I have some problems with a proof from the last page of this pdf: Brownian motion has infinite total variation.

Could we say that variance is exactly $\frac{c_{1}}{n}$ for some constant $c_{1}$?

How Var of $V_{n}$ is calculated? Is it just a sum of variances of every absolute increment? That is every two absolute increments are independent, just like increments of B-motion withouth moduli?

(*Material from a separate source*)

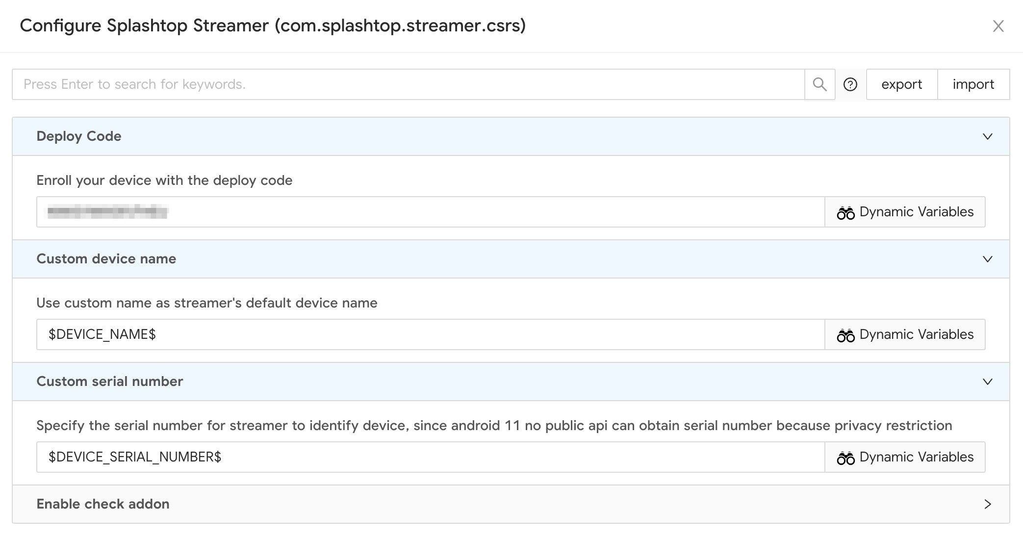
Task: Click the $DEVICE_SERIAL_NUMBER$ text field
Action: point(431,457)

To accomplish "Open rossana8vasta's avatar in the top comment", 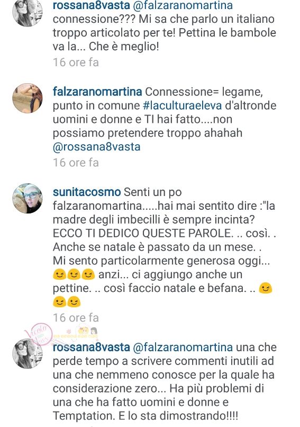I will tap(28, 12).
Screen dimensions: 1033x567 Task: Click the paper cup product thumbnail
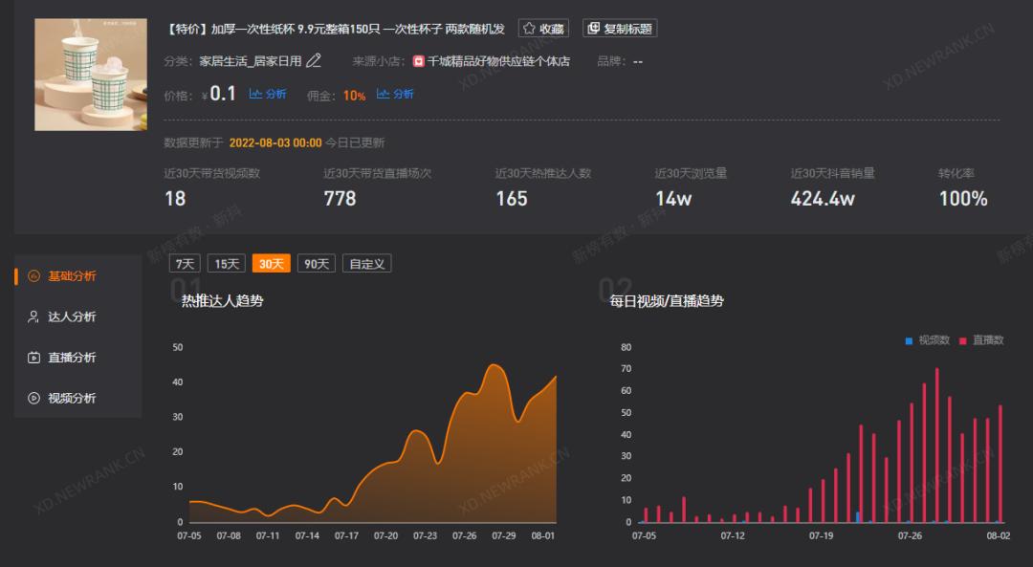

And most of all how to apply Tchebychev’s inequality? I see that some kind of strange squaring took place before Tchebychev could be used, but that's that. I do not see how to get greater equal instead of less equal, and other things.

Answer 1

• Since the increments $X_{t_n}-X_{t_{n-1}},\ldots,X_{t_1}-X_{t_0}$ are independent, we know that $|X_{t_n}-X_{t_{n-1}}|,\ldots,|X_{t_1}-X_{t_0}|$ are independent. Therefore, the variance of the sum $$V_n = \sum_{j=1}^n |X_{t_j}-X_{t_{j-1}}|$$ is indeed, by Bienaymé's formula, given by the sum of variances: $$\text{var} \, (V_n) = \sum_{j=1}^n \text{var} \, (|X_{t_j}-X_{t_{j-1}}|).$$ We can even calculate the variance explicitly, but the important point for the proof is that the variance is uniformly bounded, i.e. $$\sup_{n \in \mathbb{N}} \text{var} \, (V_n)<\infty.$$
• Tschebysheff's inequality states that $$\mathbb{P}(|X-\mathbb{E}X| \geq r) \leq \frac{1}{r^2} \text{var} \, (X)$$ for any $X \in L^2$ and $r>0$. This implies $$\mathbb{P}(|X-\mathbb{E}(X)|<r) \geq 1- \frac{\text{var}(X)}{r^2} \tag{1}.$$ Since $V_n \geq 0$, we have $$\begin{align*} \mathbb{P}\left(V_n- c_0 \sqrt{n} \geq - \frac{1}{2} c_0 \sqrt{n} \right) &= \mathbb{P}\left(-V_n+c_0 \sqrt{n} \leq \frac{1}{2} c_0 \sqrt{n} \right) \\ &\stackrel{V_n \geq 0}{=} \mathbb{P}\left( |-V_n+c_0 \sqrt{n}| \leq \frac{1}{2} c_0 \sqrt{n} \right). \end{align*}$$ Applying $(1)$ with $r = \frac{1}{2} c_0 \sqrt{n}$ and $X = - V_n$ gives the claimed inequality.